Ciliopathies are human disorders that arise from the dysfunction of motile and/or non-motile cilia. At least 35 different ciliopathies collectively affect nearly all organ systems, with prevalent phenotypes including polycystic kidney disease, retinal degeneration, obesity, skeletal malformations, and brain anomalies. We are working with Drs. Brad Yoder, Michal Mrug and others at UAB to understand the molecular underpinnings of these diseases and to prioritize variants of uncertain significance for functional confirmation in a variety of animal models.

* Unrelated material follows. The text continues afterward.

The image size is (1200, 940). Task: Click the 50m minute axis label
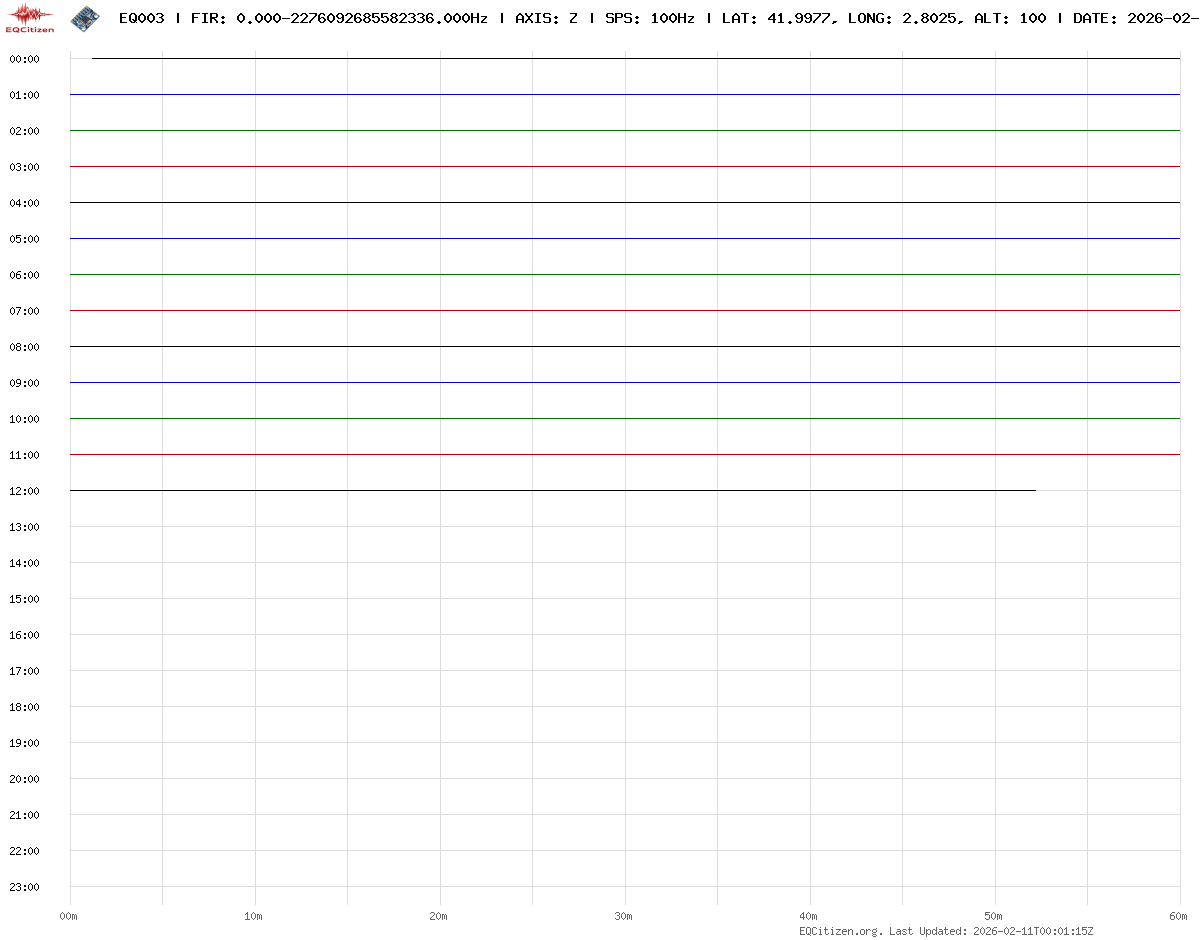pyautogui.click(x=994, y=916)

Software development-focused projects

In order to tackle these projects, at times, we need to develop tools where none exists or where the cost of commercial tools would inhibit progress. We are interested in various projects aimed at extracting knowledge from omic and associated data; to be successful, we have developed several tools and pipelines.

Delphi

A major focus of the team is the development and application of tools to support definitive molecular diagnosis and increased understanding of variant impact. Delphi is our UAB-wide precision medicine platform integrating biomedical, computational biology, and data science approaches as well as state-of-the-art software development methods to create a fast and effective tool for variant annotation, analysis, prioritization, interpretation, and reporting. Building on more than a decade of experience in developing tools, Delphi improves multi-omics analysis in identifying and interpreting causal and modifier molecular variation.

Apollo

Our Apollo dashboard was developed to support our colleagues in the UAB pathology and genetics molecular diagnostic labs by aiding lab members and directors track the necessary components for COVID testing.

Ditto

CGDS always works towards improving patients’ lives today but also looks to the future of science and medicine and the tools needed for tomorrow. Ditto is a tool that uses scalable machine learning methods to aid in more efficient and timely molecular diagnosis and uncover patterns of variation and effect that may support the identification of specific therapies for specific patients.

Delphi-Idem

CGDS works with a variety of collaborators who work on the generation and testing of animal models of genetic diseases to study the cellular and biochemical impact of variation. Delphi’s variant analysis platform was initially developed for variant analysis, interpretation, and reporting in a molecular diagnostic setting. The Delphi platform will now be built to support multi-omics functional testing analysis for prioritization of human variation for functional testing.

Secondary analysis tools

In addition to diagnosing diseases, performing analysis, and developing tools, CGDS undertakes a variety of DevOps-related tasks to meet the needs of doctors and researchers at UAB. We do this by utilizing cutting-edge technology and best software engineering practices to develop efficient and effective tools and processes that make possible new developments and discoveries in medicine and clinical information, data science, bioinformatics, and analysis. We develop a variety of pipelines and packages to support data generation, analysis, exploration, visualization, and interpretation. We implement or collaborate to implement existing tools, but we also develop pipelines and methods where necessary. We have made a number of these available, and all pipelines in the future will be widely shared.